Communists, on the other hand, envisage a social revolution and the progressive transformation of all existing conditions - we actively struggle for the rounded development of all human beings, a fight which even now intrinsically challenges the distinction between urban and rural living. An integral part of what we want is the greening of cities and the humanising of the countryside. This forms the core of our programme for universal human liberation - as opposed to merely fighting, or pleading, for increased funding from the department for environment, food and rural affairs, as Socialist Worker does.

All this can only be fully achieved on the basis of a society where production not for profit, but production on the basis of need, production geared to a central, democratic plan, becomes a reality.

As for the countryside itself, that too must be reorganised according to need and placed under democratic control. Today, quite obscenely, some 0.28% of families own 64% of the land in Britain - an intolerable situation. All the big farms and landed estates - not meaning every small organic farm or Devon cream tea café - should be nationalised and run for human need, not heavily subsidised profit. We want to end monoculture and therefore reverse the asphyxiating spread of rural deserts - a process that would go hand in hand with establishing, or restoring, the widest biodiversity in certain chosen areas.

Whole tracts of land should be designated as wilderness areas; forests, heaths, marshes, glades and woods could be made or remade; and species previously driven to extinction - wolves, bears, bison, wild pigs, etc - could be reintroduced in a planned way. This would be for the benefit of nature and the enjoyment of people.

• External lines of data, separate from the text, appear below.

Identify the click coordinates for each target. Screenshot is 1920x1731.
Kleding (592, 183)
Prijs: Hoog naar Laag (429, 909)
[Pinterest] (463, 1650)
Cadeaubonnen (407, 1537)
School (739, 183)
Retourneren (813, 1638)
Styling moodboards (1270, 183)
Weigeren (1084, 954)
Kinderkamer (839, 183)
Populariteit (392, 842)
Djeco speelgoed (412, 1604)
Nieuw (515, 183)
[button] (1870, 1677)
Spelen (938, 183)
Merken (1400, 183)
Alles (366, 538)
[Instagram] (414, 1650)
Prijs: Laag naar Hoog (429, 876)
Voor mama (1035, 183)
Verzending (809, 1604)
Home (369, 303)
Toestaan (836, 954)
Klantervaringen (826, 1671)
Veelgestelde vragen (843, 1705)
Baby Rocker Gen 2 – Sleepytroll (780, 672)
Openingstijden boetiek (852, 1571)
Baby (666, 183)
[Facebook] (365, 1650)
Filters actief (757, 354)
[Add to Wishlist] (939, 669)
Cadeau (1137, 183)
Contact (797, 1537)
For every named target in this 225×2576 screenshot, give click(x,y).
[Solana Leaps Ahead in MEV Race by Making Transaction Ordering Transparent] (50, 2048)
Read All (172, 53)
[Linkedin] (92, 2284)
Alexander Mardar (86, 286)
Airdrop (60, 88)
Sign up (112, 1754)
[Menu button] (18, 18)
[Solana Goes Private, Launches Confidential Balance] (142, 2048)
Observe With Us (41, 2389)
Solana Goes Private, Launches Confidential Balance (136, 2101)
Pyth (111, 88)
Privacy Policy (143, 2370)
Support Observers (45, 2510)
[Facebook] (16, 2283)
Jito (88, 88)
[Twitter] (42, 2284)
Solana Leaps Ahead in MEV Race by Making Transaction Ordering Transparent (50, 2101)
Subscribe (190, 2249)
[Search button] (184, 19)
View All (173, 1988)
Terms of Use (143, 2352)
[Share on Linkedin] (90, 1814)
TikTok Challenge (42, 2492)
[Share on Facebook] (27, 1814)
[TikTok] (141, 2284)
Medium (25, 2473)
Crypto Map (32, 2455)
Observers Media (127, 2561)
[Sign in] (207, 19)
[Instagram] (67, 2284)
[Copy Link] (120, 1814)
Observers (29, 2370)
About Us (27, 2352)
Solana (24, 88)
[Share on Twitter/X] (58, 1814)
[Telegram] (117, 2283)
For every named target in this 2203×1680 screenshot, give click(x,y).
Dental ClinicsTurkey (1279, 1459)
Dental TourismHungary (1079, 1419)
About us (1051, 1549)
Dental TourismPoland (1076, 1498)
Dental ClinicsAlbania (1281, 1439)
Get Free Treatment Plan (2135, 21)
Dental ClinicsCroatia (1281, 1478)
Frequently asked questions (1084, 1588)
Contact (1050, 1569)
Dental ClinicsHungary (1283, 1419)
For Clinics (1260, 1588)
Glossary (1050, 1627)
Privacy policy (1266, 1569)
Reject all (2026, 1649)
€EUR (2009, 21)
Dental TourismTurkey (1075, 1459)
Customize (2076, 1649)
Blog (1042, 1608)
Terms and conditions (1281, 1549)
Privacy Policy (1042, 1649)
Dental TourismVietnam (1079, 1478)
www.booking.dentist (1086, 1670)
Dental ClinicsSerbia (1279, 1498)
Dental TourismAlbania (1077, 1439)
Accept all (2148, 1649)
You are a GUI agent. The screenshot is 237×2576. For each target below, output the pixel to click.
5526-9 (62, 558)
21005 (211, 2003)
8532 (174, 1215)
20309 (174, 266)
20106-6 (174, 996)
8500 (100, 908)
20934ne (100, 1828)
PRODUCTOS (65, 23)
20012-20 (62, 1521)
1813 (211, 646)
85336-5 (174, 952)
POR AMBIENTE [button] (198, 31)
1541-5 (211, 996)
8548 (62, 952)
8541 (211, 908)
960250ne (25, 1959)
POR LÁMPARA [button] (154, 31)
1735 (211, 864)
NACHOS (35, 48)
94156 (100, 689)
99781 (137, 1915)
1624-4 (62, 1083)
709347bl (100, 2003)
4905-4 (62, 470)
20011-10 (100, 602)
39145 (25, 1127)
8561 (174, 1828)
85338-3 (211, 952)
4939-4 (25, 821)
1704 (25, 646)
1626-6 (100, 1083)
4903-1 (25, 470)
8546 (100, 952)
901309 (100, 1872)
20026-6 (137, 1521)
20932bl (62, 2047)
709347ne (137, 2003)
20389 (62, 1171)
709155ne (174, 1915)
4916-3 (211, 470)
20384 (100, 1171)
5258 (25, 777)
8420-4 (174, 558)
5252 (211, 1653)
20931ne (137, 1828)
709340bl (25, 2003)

The countryside must be served by frequent and cheap transport. Equally importantly, the distance between the points of production and consumption must be shortened in a way that puts an end to the profligate use of finite resources in the haulage sector, and so on. After all, aren't we all supposed to be cutting down on our carbon emissions as part of the fight against global warming?

Our prime concern is about the quality of food we put in our stomachs. Workers have a right to high-quality, varied, genuinely appetising food - not the present 'one size fits all' mass-produced crap that is so unhealthy and produced at such cost to society and nature itself.